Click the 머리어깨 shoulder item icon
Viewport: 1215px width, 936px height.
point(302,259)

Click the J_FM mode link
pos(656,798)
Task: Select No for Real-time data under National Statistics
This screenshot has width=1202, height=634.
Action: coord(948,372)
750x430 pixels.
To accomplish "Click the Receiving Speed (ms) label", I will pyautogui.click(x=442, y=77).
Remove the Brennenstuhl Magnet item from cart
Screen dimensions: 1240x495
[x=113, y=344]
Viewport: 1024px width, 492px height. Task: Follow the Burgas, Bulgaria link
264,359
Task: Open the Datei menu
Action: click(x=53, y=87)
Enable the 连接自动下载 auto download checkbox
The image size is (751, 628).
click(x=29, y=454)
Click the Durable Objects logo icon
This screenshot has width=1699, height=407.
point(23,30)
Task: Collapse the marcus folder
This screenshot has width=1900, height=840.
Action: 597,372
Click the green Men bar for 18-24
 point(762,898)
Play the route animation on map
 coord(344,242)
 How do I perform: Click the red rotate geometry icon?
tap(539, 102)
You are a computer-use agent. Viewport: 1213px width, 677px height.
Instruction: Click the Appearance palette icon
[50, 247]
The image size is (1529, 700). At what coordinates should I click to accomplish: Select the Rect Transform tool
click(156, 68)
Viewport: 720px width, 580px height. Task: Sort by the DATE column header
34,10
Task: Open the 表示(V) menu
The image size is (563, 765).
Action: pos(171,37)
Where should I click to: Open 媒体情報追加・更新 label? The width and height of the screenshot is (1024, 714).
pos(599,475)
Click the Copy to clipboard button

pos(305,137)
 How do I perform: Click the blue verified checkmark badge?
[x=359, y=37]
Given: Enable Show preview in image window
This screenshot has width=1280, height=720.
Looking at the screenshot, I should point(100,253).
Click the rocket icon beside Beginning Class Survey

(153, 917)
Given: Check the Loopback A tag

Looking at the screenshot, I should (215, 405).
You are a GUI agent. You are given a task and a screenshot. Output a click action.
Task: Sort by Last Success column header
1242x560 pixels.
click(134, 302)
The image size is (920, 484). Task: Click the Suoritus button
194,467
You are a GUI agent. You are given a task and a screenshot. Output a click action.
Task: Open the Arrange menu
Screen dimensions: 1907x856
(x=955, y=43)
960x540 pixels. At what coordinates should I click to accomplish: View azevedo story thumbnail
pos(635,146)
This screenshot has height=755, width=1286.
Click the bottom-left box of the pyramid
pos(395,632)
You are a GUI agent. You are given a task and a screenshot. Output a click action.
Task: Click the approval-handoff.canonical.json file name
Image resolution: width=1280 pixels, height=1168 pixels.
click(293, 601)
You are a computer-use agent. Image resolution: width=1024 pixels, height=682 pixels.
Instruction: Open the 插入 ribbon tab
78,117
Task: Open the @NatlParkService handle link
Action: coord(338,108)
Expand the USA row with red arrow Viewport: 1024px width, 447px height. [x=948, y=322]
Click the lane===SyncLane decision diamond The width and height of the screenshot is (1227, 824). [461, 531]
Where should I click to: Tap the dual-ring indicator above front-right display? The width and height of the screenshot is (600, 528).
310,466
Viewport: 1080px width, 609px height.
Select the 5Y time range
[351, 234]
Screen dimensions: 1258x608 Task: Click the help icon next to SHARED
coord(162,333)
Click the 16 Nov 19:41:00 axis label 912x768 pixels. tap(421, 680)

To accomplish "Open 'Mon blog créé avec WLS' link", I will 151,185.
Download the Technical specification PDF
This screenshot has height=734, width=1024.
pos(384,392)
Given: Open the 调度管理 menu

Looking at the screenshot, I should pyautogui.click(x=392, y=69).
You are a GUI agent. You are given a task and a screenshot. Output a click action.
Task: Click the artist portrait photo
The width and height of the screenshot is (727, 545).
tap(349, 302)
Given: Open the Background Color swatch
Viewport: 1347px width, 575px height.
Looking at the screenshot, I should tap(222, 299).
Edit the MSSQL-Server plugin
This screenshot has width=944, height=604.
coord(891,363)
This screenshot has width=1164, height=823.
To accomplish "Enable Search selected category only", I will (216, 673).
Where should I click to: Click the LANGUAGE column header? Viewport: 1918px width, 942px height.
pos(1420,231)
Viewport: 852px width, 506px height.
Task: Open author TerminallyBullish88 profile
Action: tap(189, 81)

== Work required ==
Please count the lines above containing "computer"; number only.

== Answer to the problem ==
2